We do not know whether a market for our securities will be sustained and as a result it may be difficult for shareholders to sell our securities.

Although our ADSs trade on Nasdaq, an active trading market for the ADSs may not be sustained. It may be difficult for shareholders to sell their ADSs without depressing the market price for the ADSs. As a result of these and other factors, shareholders may not be able to sell their ADSs. Further, an inactive market may also impair our ability to raise capital by issuing securities and may impair our ability to enter into strategic partnerships or acquire companies or products by using our equity as consideration.

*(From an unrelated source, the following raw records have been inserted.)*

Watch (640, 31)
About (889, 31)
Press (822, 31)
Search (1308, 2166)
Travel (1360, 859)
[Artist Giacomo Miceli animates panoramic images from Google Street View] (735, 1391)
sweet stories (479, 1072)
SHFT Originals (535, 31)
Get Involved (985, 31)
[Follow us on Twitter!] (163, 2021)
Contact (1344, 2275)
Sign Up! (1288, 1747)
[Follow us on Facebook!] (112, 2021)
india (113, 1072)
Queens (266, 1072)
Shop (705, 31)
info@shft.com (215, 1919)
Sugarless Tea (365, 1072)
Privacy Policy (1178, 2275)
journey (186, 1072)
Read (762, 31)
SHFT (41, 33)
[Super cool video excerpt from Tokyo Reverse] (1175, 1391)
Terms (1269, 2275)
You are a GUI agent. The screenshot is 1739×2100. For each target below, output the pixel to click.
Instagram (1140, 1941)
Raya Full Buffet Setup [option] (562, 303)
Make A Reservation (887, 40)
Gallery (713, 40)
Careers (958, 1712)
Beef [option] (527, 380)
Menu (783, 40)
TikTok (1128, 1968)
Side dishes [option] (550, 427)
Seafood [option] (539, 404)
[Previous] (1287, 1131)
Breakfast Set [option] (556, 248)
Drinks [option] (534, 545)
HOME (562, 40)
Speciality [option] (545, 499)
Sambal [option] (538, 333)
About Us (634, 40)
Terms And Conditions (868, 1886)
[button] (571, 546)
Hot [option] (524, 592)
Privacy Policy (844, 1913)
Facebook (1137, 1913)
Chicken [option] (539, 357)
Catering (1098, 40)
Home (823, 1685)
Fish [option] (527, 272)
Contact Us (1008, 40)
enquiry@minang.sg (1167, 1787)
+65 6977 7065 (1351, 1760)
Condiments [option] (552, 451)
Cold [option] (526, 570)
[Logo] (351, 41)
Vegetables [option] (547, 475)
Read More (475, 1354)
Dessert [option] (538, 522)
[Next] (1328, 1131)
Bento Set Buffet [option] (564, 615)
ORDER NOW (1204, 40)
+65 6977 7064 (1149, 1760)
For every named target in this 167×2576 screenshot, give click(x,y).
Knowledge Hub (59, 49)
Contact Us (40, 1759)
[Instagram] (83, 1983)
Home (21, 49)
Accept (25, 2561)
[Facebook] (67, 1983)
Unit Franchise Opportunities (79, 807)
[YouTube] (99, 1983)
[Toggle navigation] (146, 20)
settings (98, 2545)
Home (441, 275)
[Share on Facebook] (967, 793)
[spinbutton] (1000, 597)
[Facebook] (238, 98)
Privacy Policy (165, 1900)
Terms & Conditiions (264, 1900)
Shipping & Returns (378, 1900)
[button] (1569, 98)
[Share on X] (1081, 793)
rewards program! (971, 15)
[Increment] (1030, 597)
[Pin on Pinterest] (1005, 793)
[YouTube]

The requirements of being a publicly traded company may strain our resources and divert management’s attention.

As a publicly traded company, we have incurred, and will continue to incur, significant legal, accounting and other expenses that we did not incur as a private company. In addition, the Sarbanes-Oxley Act and the Dodd-Frank Wall Street Reform and Consumer Protection Act (the “Dodd-Frank Act”), as well as rules subsequently implemented by the SEC and Nasdaq under such acts have imposed various requirements on public companies. Shareholder activism, the current political environment and the current high level of government regulatory reform may lead to substantial new regulations and disclosure obligations, which may lead to additional compliance costs and impact the manner in which we operate our business in ways we cannot currently anticipate. Our management will need to devote a substantial amount of time to these compliance initiatives. Moreover, these rules and regulations will increase our legal and financial compliance costs and will make some activities more time-consuming and costly. For example, we expect these rules and regulations to make it more difficult and more expensive for us to obtain director and officer liability insurance and we may be required to incur substantial costs to maintain our current levels of such coverage.

Failure to achieve and maintain effective internal controls in accordance with Section 404 of the Sarbanes-Oxley Act could have a material adverse effect on our business, results of operation or financial condition. In addition, current and potential shareholders could lose confidence in our financial reporting, which could have a material adverse effect on the price of the ADSs.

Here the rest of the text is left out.